OJK Reports Non-Compliance in Venture Capital Sector

New Equity Requirements Under POJK 25/2023

The Financial Services Authority (OJK) has disclosed that 5 venture capital companies are currently non-compliant with the minimum equity requirements established by OJK Regulation (POJK) 25/2023. The regulation, which came into effect recently, sets specific equity thresholds for different types of venture capital entities.

Equity Requirements for Different Venture Capital Entities

  1. Venture Capital Corporations (VCC): Must maintain minimum equity of Rp 50 billion
  2. Venture Debt Corporations (VDC): Required to have minimum equity of Rp 25 billion
  3. Sharia Business Units (UUS): Must hold minimum equity of Rp 10 billion

Regulatory Context and Implications

The OJK regulation aims to strengthen the financial foundation of venture capital companies operating in Indonesia. By establishing these minimum equity requirements, the regulator seeks to enhance the stability and credibility of the venture capital sector, ultimately protecting investors and supporting sustainable industry growth.
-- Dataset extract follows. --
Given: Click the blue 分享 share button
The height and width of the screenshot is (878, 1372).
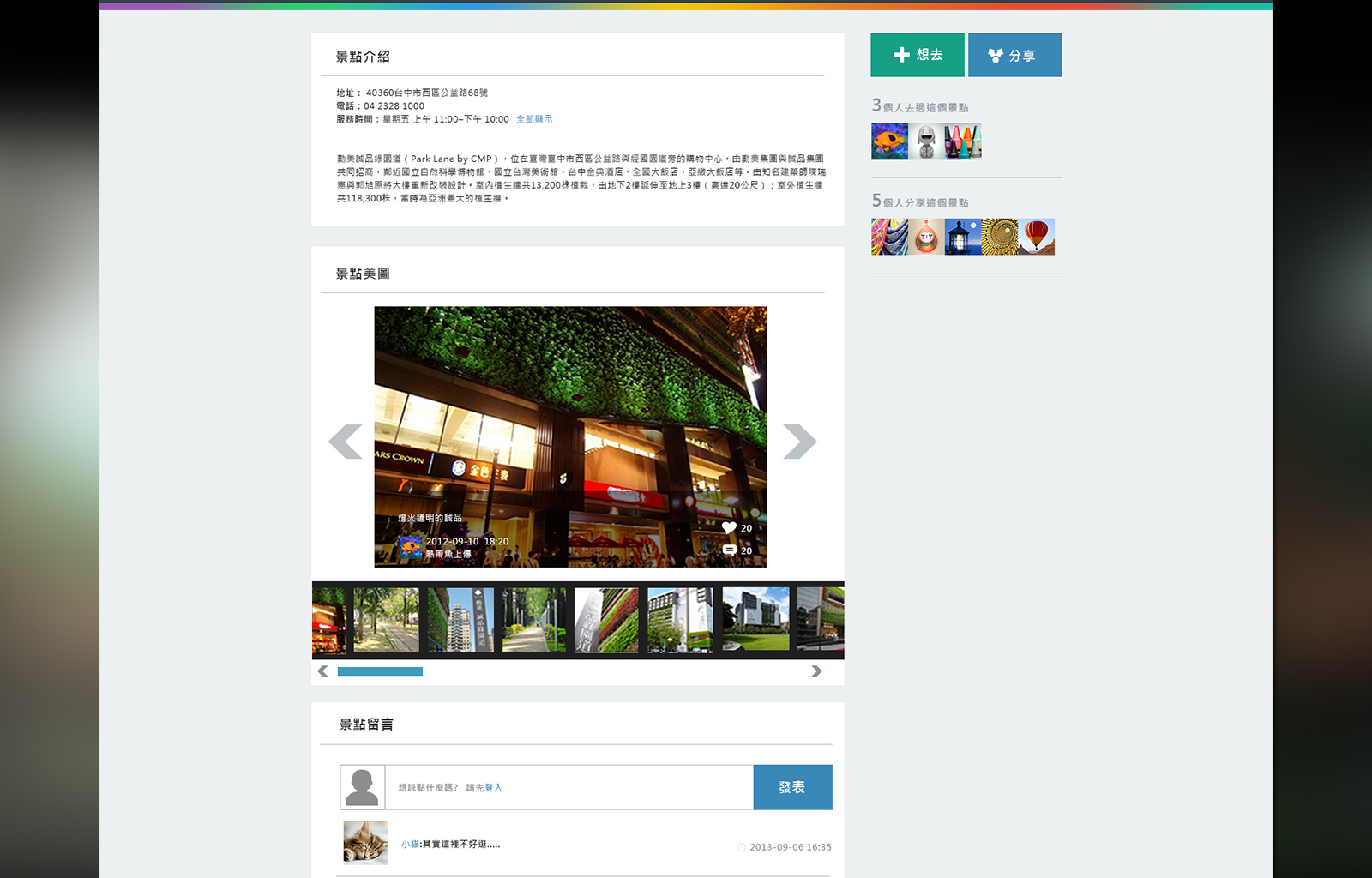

Market Impact and Future Outlook

The disclosure of non-compliance by 5 venture capital firms raises questions about the sector's overall readiness to meet the new regulatory standards. While the OJK's move is seen as a positive step towards strengthening the industry, it also presents challenges for smaller or less capitalized venture capital companies. The regulator's next steps in addressing these non-compliant entities will be closely watched by market participants.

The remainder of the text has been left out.